As the launch date for Progressive America approached, the Progressive Agenda confronted a different problem: It was running out of money. It had just four donors, and the majority of its funding came in the form of transfers from yet another de Blasio nonprofit, the Campaign for One New York.
In the spring, Prado worked with a group of accountants to prep for a possible audit of the Agenda. But the accountants realized the group had never gotten its tax-exempt status approved by the IRS, which meant it could be taxed on the money it raised, adding another debt to the ledger.
In scheduled fundraising calls, de Blasio and Prado laid out plans to convince business leaders and leading political figures to “become a co-chair of The Progressive Agenda with Founding Chair, Mayor Bill de Blasio,” an agreement that would require each person to raise at least $250,000 over the next two years, lend their names to the organization’s operations and act as surrogates for the Progressive Agenda in the press.
De Blasio targeted billionaires like Warren Buffett, Nick Hanauer and Bill and Melinda Gates; labor leaders like Randi Weingarten and Maria Elena Durazo; economist Robert Reich; and Sen. Elizabeth Warren. Only Reich, Weingarten and Durazo agreed to sign on.

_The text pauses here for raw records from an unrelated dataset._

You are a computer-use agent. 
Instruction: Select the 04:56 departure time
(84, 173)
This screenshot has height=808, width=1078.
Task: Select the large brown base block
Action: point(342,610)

By mid-March, the mayor’s legal problems were mounting. De Blasio asked City Hall counsel Henry Berger to be copied on emails and to set out a more rigid set of rules for how the formative Progress America would interact with City Hall. By the next month, news broke that state and federal law enforcement officials were examining the mayor’s fundraising practices.
Later that month, de Blasio summoned Prado to Gracie Mansion for a meeting, after which she stepped down as the Progressive Agenda’s leader.
By early April 2016, de Blasio was still deeply invested in efforts to raise money for his fledgling side project. In a series of emails, he rattled off a list of potential donors and targets of between $10,000 and $25,000.
“All this is my stream-of-consciousness way of saying we need a single memo simply stating where we stand with all donors and potential donors, and next steps,” de Blasio wrote.
By late April, though, the Agenda’s funds had dwindled too much to continue paying its small stable of consultants.
Prado told accountants the Agenda had spent hundreds of thousands of dollars, much of it on consulting fees for Hilltop and Del Cecato’s firm, and compensation for herself.
“All consultant compensations ... were done directly by John Del Cecato and or Mayor de Blasio,” Prado wrote.
The group’s meetings were never contemporaneously documented, because “there was never a board or a governing body meeting,” Prado continued.
Accountants pressed to provide a list of the group’s accomplishments, in order to “justify the money raised and spent by the organization.”